Com alta demanda no inverno, como ficará o cenário dos queijos na pandemia?

Como vem se desenhando o cenário dos queijos neste ano em tempos de pandemia?

Segundo Lutz Lima Viana Rodrigues, Diretor de Operações da Laticínios Davaca, o mercado vem mudando de forma muito rápida nas últimas três semanas, saindo de um mês de abril de vendas muito estagnadas. “A queda no volume de leite em todo o país, seja pela seca e geada no sul ou pela entressafra de Minas Gerais, Goiás e Nordeste é o principal fator de enxugamento para o mercado na segunda quinzena de maio, trazendo uma valorização também nos queijos. O primeiro choque negativo de demanda sofrido em abril devido ao fechamento dos pontos de venda – pizzarias, restaurantes industriais, catering de aéreas, hotéis, lanchonetes – e o enfraquecimento do mercado institucional, foi equilibrado agora por essa queda de volume e migração do leite para outros produtos via mercado spot”.

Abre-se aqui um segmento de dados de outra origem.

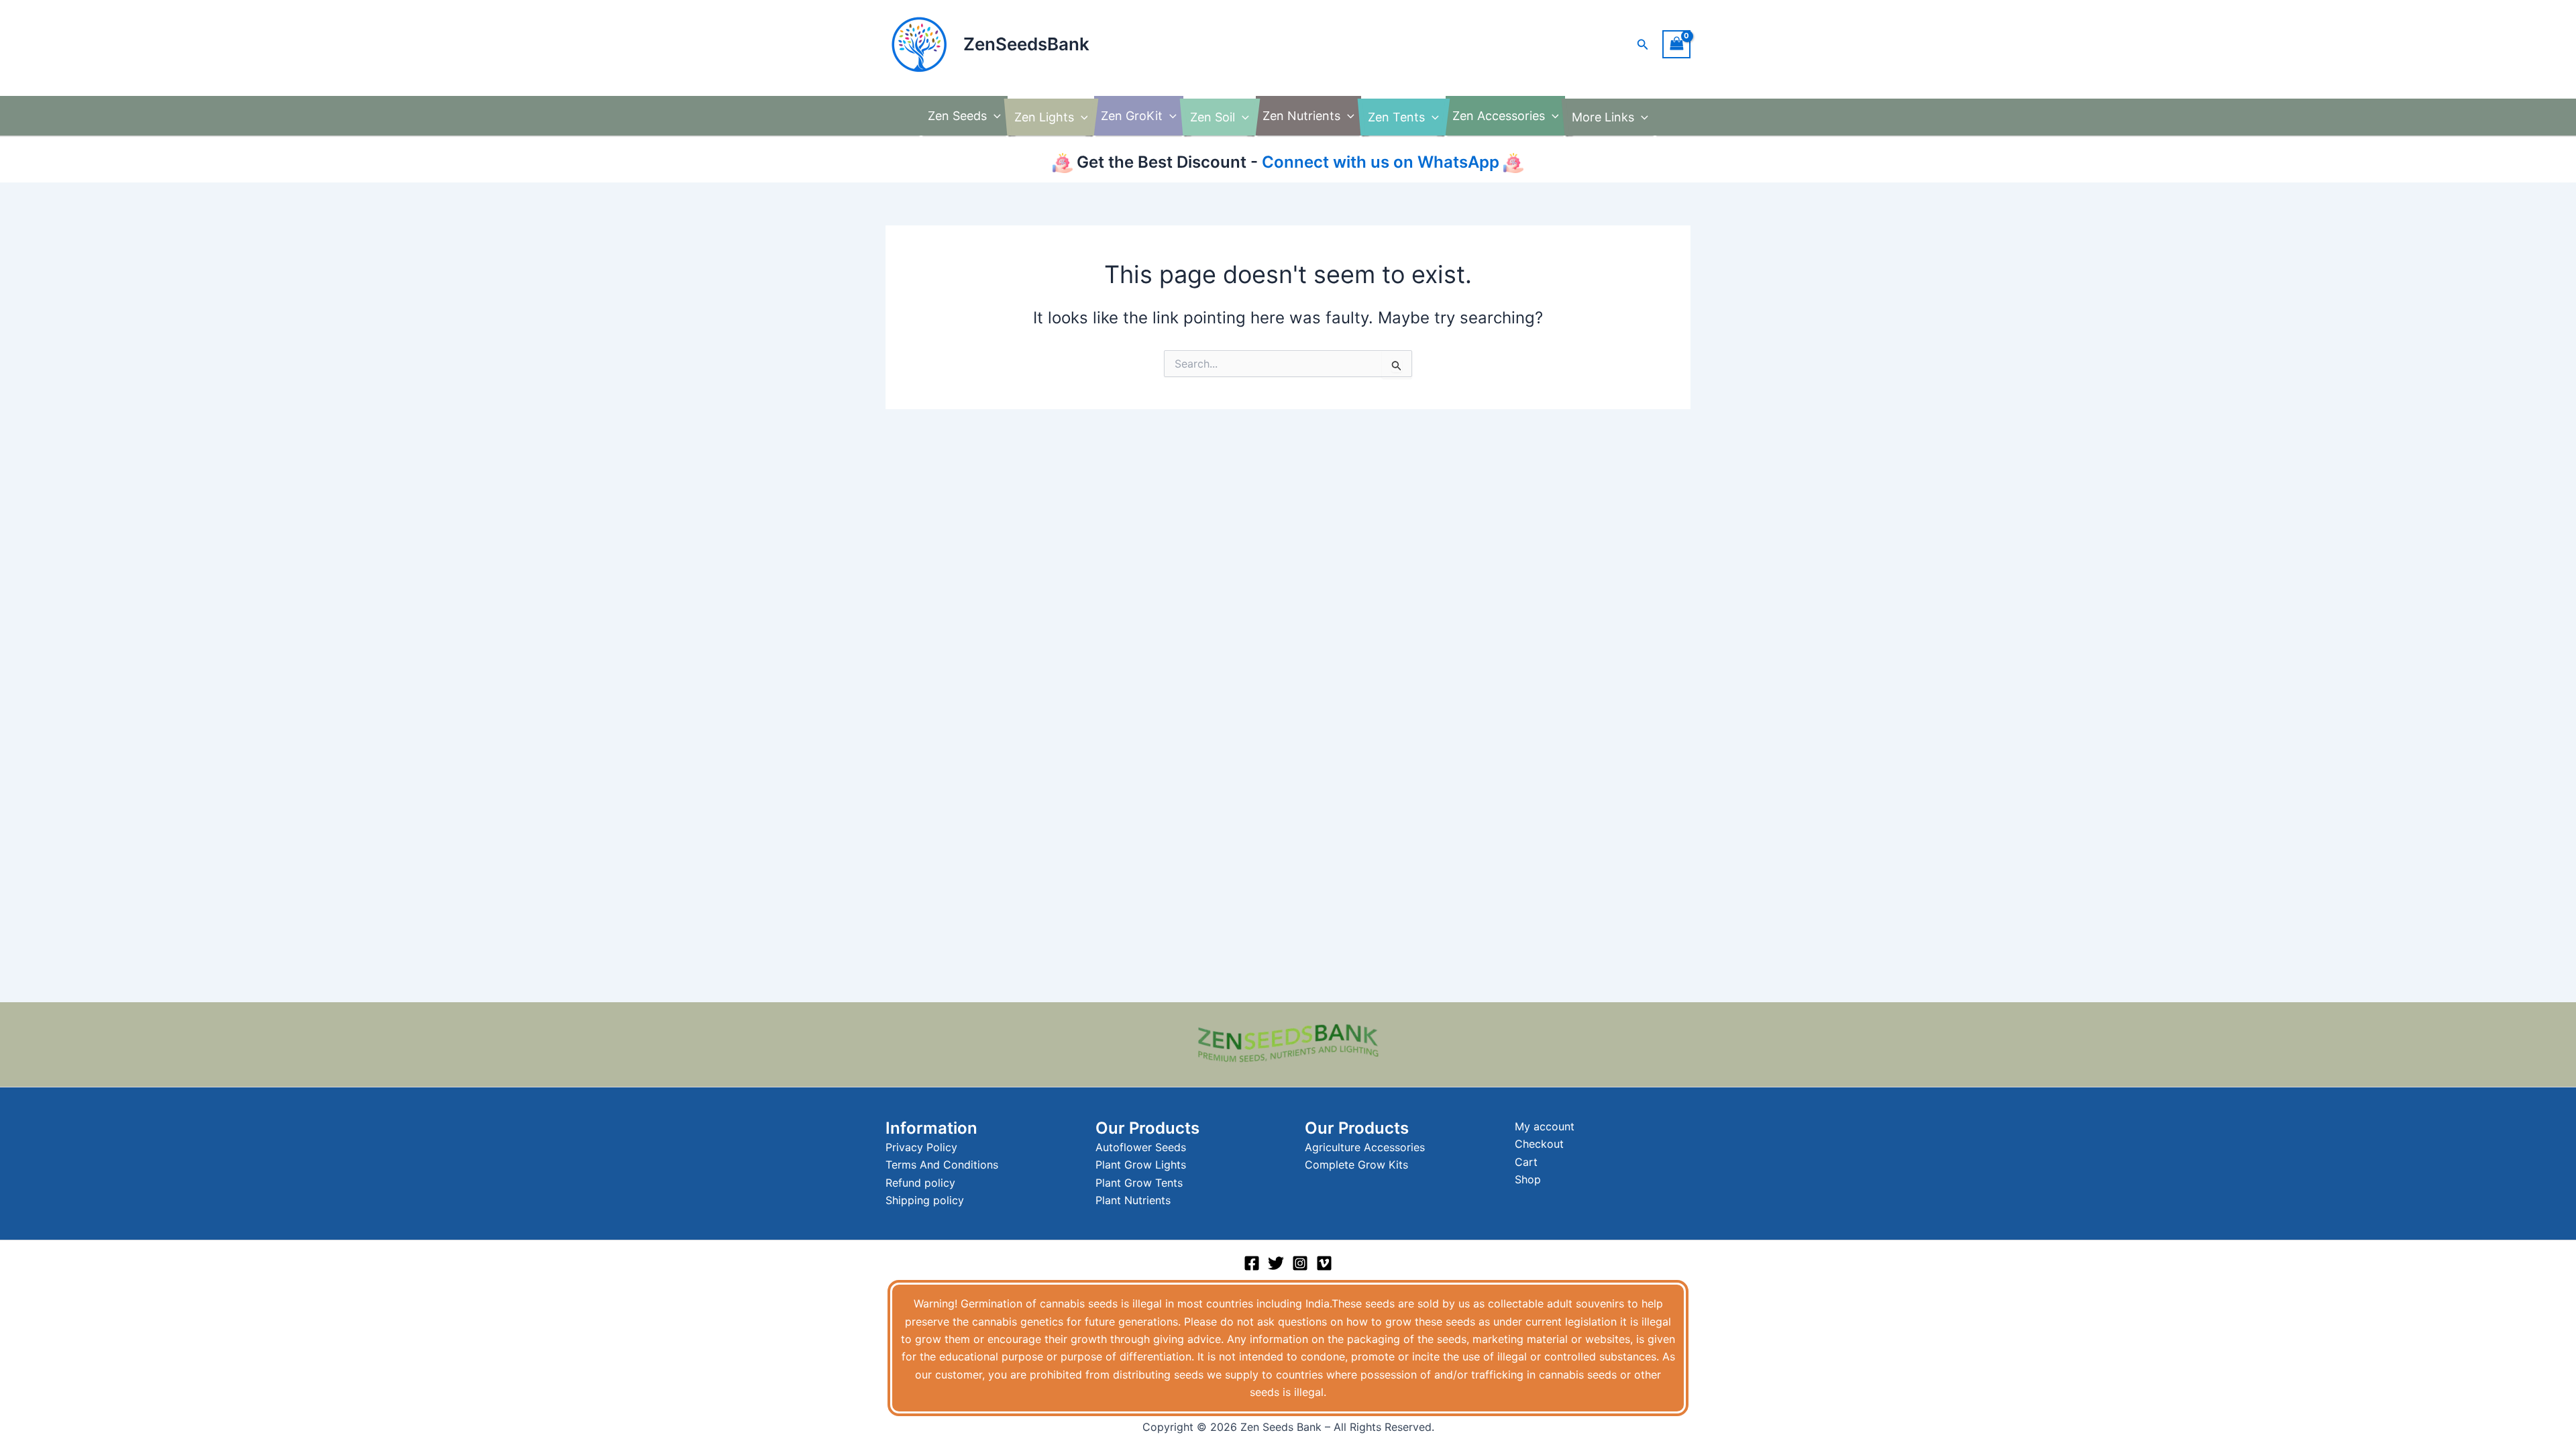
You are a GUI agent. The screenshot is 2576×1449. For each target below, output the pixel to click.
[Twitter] (1276, 1263)
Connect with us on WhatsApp (1378, 162)
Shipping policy (924, 1200)
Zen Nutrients (1301, 116)
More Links (1603, 117)
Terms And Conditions (941, 1164)
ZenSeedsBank (1026, 44)
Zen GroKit (1132, 116)
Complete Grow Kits (1356, 1164)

“Esse processo equiparou a rentabilidade dos três principais produtos, leite em pó integral, longa vida e queijos, trazendo melhores preços para a matéria-prima no campo e reconstituindo a condição competitiva das queijarias”.

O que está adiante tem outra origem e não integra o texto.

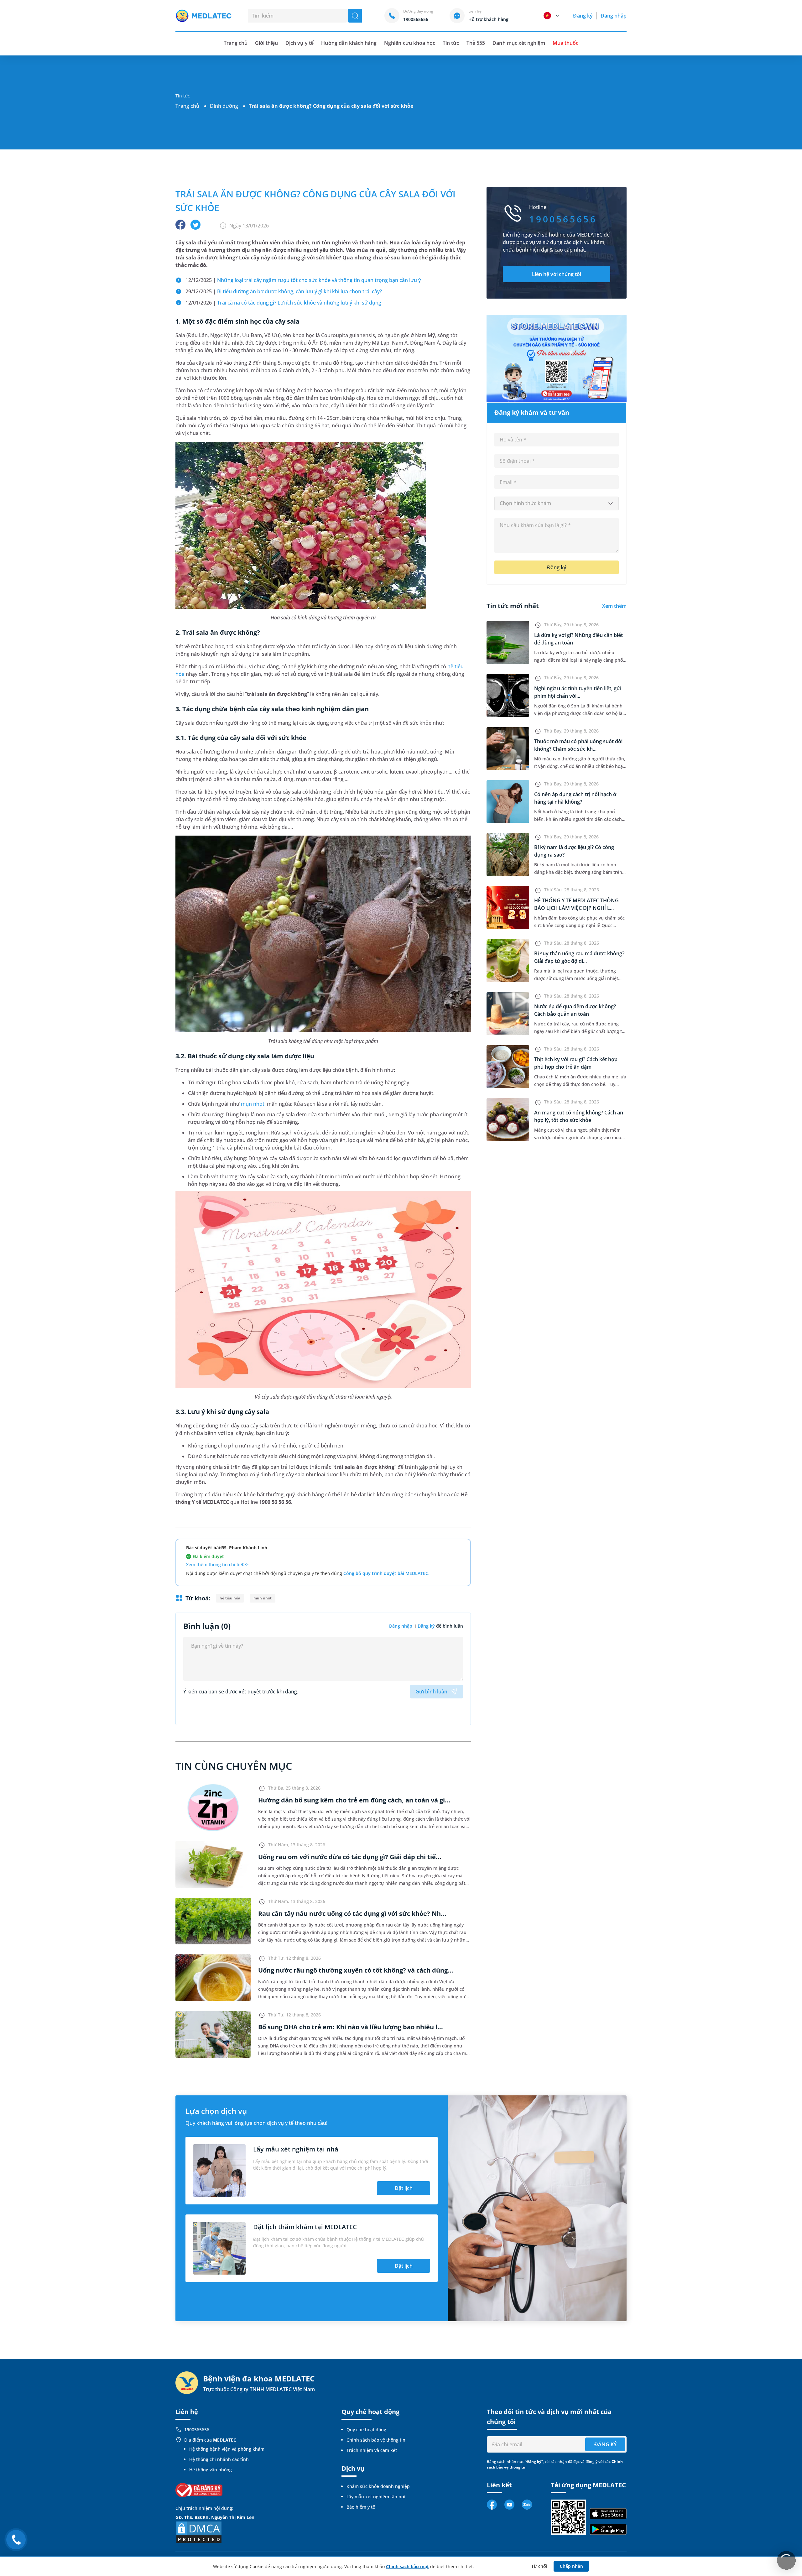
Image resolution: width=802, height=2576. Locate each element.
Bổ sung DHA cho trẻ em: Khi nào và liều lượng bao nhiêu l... (350, 2027)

Na mesma linha, Fábio Scarcelli, presidente da Associação Brasileira das Indústrias de Queijo (ABIQ), destacou que em um primeiro momento, foi muito difícil administrar os efeitos da pandemia e as dificuldades foram enormes nos meses de março e abril quanto aos estoques, recebimento de leite e forte redução nas vendas. A paralisia da demanda foi muito sentida, especialmente por laticínios com produtos destinados ao food service. Altos estoques e vendas muito abaixo dos custos foram as tônicas.

“No momento, a indústria de queijo tem procurado adequar seus estoques e feito esforços para que não falte produtos nos pontos de venda, o que de fato vem ocorrendo. Não houve ruptura no fornecimento de uma maneira geral. O setor suportou, inclusive, grandes pressões de estoque no início da pandemia quando praticamente parou o consumo e as previsões de venda estavam muito obscuras. No curto prazo, com a entrada do inverno, a demanda deve se manter contida, mas presente. Fica a expectativa sobre com que velocidade ocorrerá efetivamente a flexibilização da quarentena nas diversas regiões do País, como a renda das famílias será recomposta e como o consumidor voltará aos seus hábitos de compra. Acreditamos que, neste ano, o consumo de queijos e também a produção nacional deverão ser menores do que em 2019”.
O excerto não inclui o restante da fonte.